Authors: Colin Forbes
Tags: #English Fiction, #Science Fiction, #General, #Fiction
'Rough ice, I said.'
Beaumont hadn't yet acclimatized to the bitter Arctic
air which was streaming inside the jeep, freezing his face
and making him feel short of breath. The car carrying
Vandenberg and Callard was disappearing along the main track, its red light growing smaller as another jeep came
tearing in the opposite direction, driving towards the
Boeing 707.
'Any fog about?' Beaumont asked casually as he began
reading the report.
'No fog anywhere, thank God. According to the latest
report - and that's what you're reading - there's clear
weather all the way from here to Norway.'
'You mean you've had it and it's cleared recently?' Beaumont pressed. He was thinking of the report Dawes had shown him in Washington concerning weather conditions
round Target-5-
Dense fog ... visibility nil.
'We just haven't had any fog, period. Not for the past
three weeks.'
Tillotson slowed down, glanced at Beaumont who was still
reading the report while the anger grew inside him. Dawes had fooled him, had shown him a faked weather report to get him to Greenland. Tillotson pulled up, left the engine
ticking over. 'Mitten's slipped inside my glove,' he explained. 'I'll just fix it.' He fiddled with the glove, took it
off, put it inside his coat pocket. When he withdrew his hand
it was holding a .38 Smith & Wesson. He turned sideways
and with one swift movement smashed the barrel against
Beaumont's temple. Instinctively Beaumont shifted a second
before the gun hit him and the barrel grazed rather than
clubbed him, but he was hurt. He grabbed at the ignition
key, tore it loose, threw it sideways out of the window into
the snow. Tillotson smashed the revolver down a second time. A flash of light exploded inside Beaumont's head, a
blinding flash, then a horrible wave of blackness engulfed
him.
Saturday, 19 February
Beaumont lay half-conscious in the snow, fighting to get a grip on himself as Sam Grayson's cheerful face bent over him, but there was anxiety in the American's expression as he eased the brandy flask close to Beaumont's lips. 'Take it
easy, Keith ...'
Beaumont forced himself up on his elbows, took the flask in one hand, helped himself to a drink. His head was pounding, his vision was blurred, then the strong spirit reached his
stomach and he could see clearly. He took a slow, deep
breath of the bitter night air. That seemed more potent than the brandy. 'Get me on my feet,' he said between his teeth.
'Better wait a bit .. .'
Beaumont swore, clambered unsteadily to his feet,
swayed, nearly fell over as Grayson grabbed for his arm. Tillotson's jeep stood a few yards away and Beaumont remembered he had thrown the ignition key into the snow.

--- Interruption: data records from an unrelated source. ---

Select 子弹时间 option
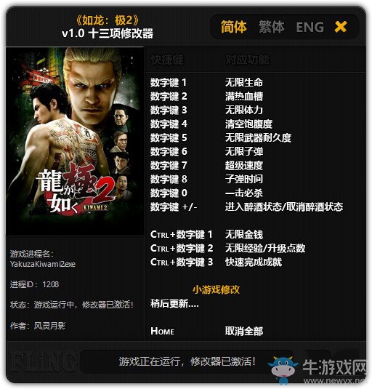click(244, 179)
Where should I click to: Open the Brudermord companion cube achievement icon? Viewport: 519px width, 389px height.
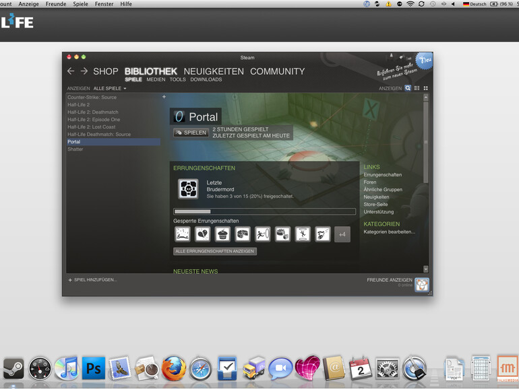point(188,189)
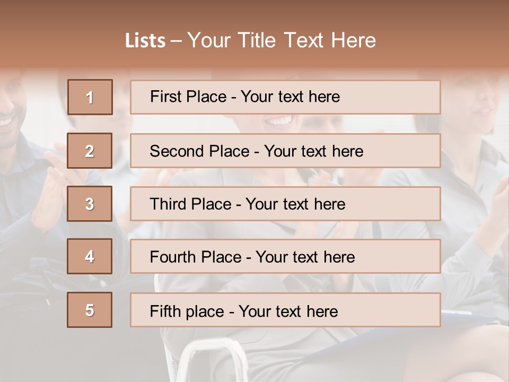The height and width of the screenshot is (382, 509).
Task: Select the 'Second Place' text bar
Action: (285, 151)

Another jeep stood a few yards away, its windscreen shattered, the front right tyre flat. 'Tillotson shot at you?'
'Tillotson...?'
'Yes, Tillotson,' Beaumont rasped impatiently. 'He's Crocodile - the security leak. But you wouldn't know about that. We've got to get after him - where's he gone?' Beaumont looked towards the airfield and there was nothing in sight - only the guard-post by the gate in the wire, the orange snow-plough in the distance and the hangar beyond. Where the hell had Tillotson vanished to? 'Which way did he go?' Beaumont snapped.
Grayson, a short, wiry man of thirty-five with sand-
coloured hair, was still recovering from the
shock: he had
thought Beaumont was dead. 'We've heard rumours about a
security leak. I was late coming out to meet you off the plane
and the pilot said you'd driven off in a jeep. I couldn't be
lieve it was Tillotson when he started shooting. He ran off
towards the airfield . ..' Grayson was talking to himself -
Beaumont had started running towards the guard-post.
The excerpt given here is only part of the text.